▶ _EXERCISE BRIEF_: The reply should repeat all of the data word for word, with no pictures.

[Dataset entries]
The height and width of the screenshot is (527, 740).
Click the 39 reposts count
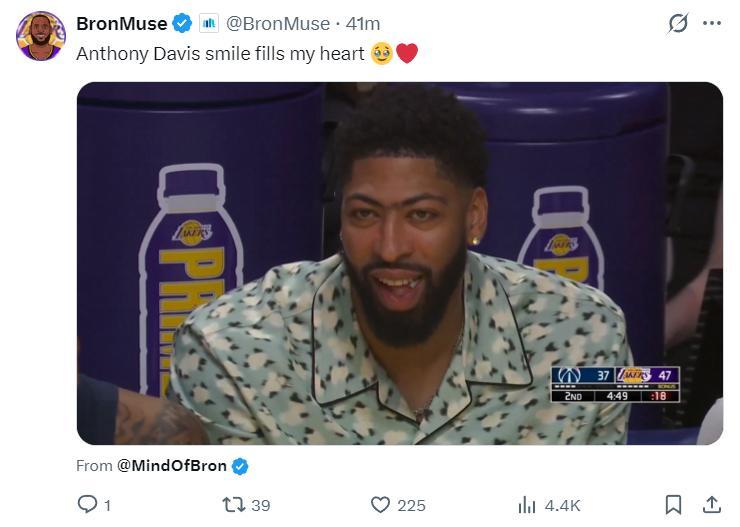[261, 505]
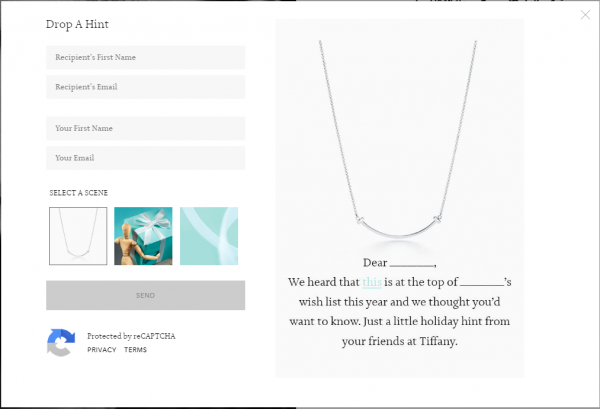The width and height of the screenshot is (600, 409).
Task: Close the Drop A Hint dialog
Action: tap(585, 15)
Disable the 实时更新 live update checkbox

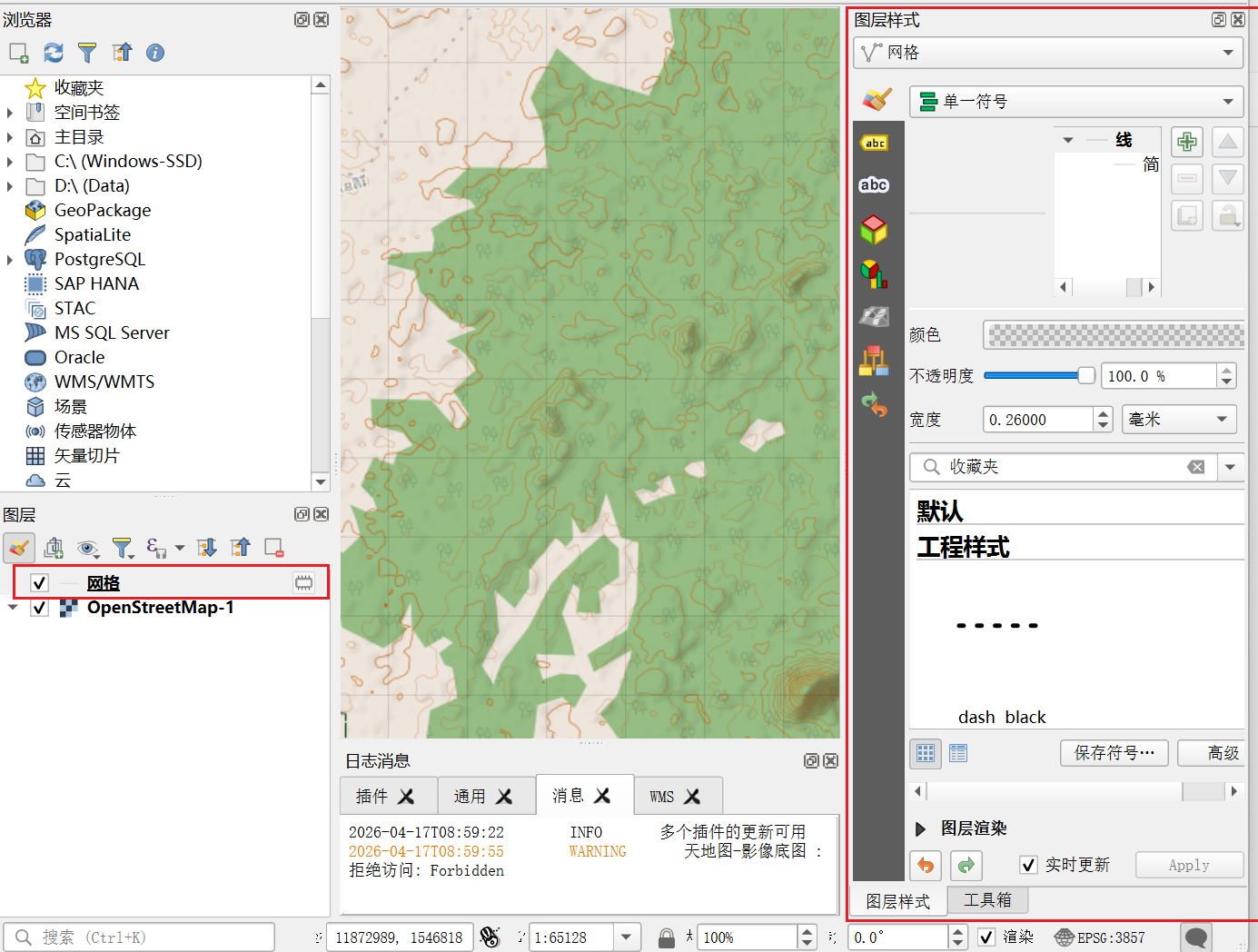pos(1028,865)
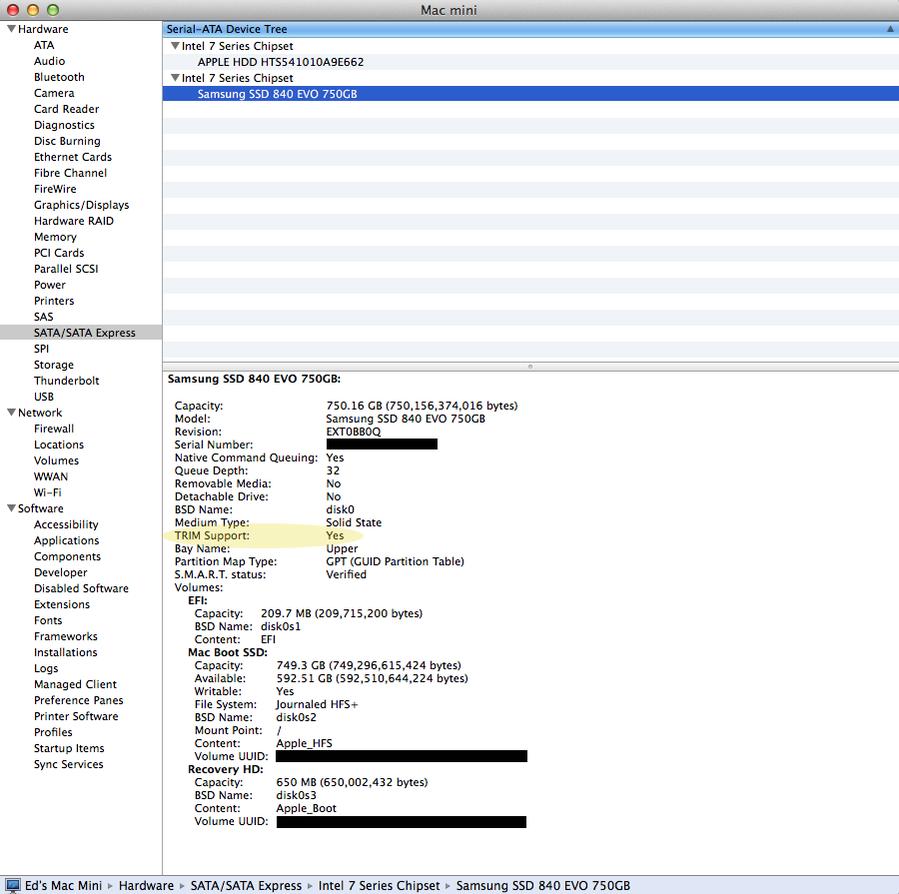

▶ _ANSWER FOR THIS EXERCISE_:
The height and width of the screenshot is (527, 740).
Click the 39 reposts count
[261, 505]
The width and height of the screenshot is (600, 409).
Task: Close the Drop A Hint dialog
Action: tap(585, 15)
Disable the 实时更新 live update checkbox

pos(1028,865)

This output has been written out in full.